In that piece, we cited statistics from a website that helps teachers determine what states will provide the best living for the salary they receive. The site - TeacherPortal.com - ranked Hawaii last among the 50 states in "Salary Comfort Index" in 2009.
Not surprisingly, checking their data this year reveals we were still 50th at the end of 2011.
Our average teacher salary ranks if 15th in the country. So why is our Comfort Index so low? Obviously, it's because of our cost of living.
The Missouri Economic Research and Information Center once again showed we are - by far - the state with the highest cost of living. That is to be expected, somewhat, because we are the only island state. Our composite cost of living is 170.83 - the next highest is the District of Columbia at 145.52.
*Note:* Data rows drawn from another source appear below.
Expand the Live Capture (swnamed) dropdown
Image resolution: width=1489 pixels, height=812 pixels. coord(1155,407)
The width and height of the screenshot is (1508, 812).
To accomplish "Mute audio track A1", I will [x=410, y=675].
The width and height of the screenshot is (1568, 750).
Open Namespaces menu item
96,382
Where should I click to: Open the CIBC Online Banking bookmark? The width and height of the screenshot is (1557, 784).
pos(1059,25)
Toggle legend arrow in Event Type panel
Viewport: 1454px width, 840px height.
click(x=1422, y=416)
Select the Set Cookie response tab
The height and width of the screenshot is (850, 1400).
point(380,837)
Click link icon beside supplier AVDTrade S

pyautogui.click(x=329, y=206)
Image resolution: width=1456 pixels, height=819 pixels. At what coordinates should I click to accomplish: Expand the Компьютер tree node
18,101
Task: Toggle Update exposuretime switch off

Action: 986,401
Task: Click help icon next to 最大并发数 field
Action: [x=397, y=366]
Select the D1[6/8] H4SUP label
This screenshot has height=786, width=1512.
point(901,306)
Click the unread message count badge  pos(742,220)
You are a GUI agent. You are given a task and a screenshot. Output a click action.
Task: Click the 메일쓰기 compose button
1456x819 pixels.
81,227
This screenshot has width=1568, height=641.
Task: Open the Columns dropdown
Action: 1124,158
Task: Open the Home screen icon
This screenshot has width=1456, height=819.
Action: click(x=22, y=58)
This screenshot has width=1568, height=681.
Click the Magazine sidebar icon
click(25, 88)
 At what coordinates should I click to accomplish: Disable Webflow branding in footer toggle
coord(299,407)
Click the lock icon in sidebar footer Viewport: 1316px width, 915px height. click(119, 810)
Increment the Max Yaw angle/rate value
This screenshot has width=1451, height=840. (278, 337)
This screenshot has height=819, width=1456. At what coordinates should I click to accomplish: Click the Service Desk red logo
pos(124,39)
The lowest composite cost of living was Tennessee at 90.12. Twenty-eight states had CCLs under 100.
We are the most expensive in groceries, housing, utilities and transportation. We are second only to Alaska in health care.
If we compare our average pay (15th in the nation) to the state ranked 15th in composite cost of living (Ohio), our CCL should be 93.28, not 170.83. Simply put, if housing, transportation and other goods and services cost $90.83 in 15th ranked Ohio, they cost $170.83 here.
In short, our teachers are grossly underpaid.
So what is the point of the editorial? If we want to keep and attract good teachers, we have to pay them a livable wage. We have to find a way to get more than 28 percent of the education budget to teachers.
The state needs to embark on a program to upgrade teachers' salaries. The problem will not correct itself overnight.
But we at least need to recognize there is a problem and map out a plan to solve it.
* Editorials reflect the opinion of the publisher.